Nadot'en

Regions with significant populations
- British Columbia, Canada

Languages
- English, Babine-Witsuwitʼen

Religion
- Christianity, Animism

Related ethnic groups
- Other Dene Especially Tsilhqotʼin, Dakelh, and Wetʼsuwetʼen

= Babine =

In its broader sense, Babine (sometimes spelled Babeen in older English-language texts) refers to the First Nations peoples who speak the Babine dialect of the Babine-Witsuwitʼen language, part of the Athabaskan language family, in the vicinity of the Babine River, Babine Lake, Trembleur Lake, and Takla Lake in the central interior of British Columbia, Canada.

In its narrower sense, Babine refers to the subset of Babine speakers who belong to the Lake Babine Nation, a band comprising three main communities:
- Fort Babine (traditional name: Wit'at, approx. 100 full-time residents);
- Tachet (approx. 100 full-time residents);
- and Woyenne (next to the village of Burns Lake, approx. 800 residents).

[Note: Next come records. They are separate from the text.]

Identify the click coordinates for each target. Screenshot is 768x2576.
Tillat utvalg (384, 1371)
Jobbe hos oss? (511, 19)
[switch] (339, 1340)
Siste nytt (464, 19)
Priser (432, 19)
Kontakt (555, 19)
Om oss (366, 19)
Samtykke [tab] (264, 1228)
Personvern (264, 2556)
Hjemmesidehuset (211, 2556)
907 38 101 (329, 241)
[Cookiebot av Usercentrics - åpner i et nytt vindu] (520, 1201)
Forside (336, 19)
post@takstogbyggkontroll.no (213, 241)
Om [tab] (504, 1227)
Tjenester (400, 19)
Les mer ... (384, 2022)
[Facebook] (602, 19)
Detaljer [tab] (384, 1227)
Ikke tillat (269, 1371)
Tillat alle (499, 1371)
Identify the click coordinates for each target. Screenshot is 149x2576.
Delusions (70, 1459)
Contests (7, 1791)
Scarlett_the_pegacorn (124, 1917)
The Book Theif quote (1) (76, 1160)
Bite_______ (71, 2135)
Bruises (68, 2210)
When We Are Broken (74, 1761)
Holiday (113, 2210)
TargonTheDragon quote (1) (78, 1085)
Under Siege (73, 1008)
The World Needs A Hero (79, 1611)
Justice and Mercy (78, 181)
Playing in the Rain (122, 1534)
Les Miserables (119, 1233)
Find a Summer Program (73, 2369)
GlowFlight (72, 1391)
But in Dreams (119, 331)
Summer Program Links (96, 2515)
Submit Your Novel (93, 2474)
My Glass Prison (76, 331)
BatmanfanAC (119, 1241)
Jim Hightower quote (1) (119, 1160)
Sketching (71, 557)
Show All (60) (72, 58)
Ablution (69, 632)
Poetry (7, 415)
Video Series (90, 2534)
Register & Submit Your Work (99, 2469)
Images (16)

The term Babine is of French origin, meaning "lippy", because when first encountered by fur traders. Babine women wore labrets. Although perceived by some as disparaging, the band prefers to use the name "Lake Babine Nation" because it emphasizes the connection of the people to their traditional territory around Babine Lake. Other ethnonyms associated with the Babine in historical literature incorrectly include Chemesyan or Chimpseyan, which is an archaic term used for all Tsimshianic speaking peoples, usually the Tsimshian.

The Babine is located in the Skeena River watershed.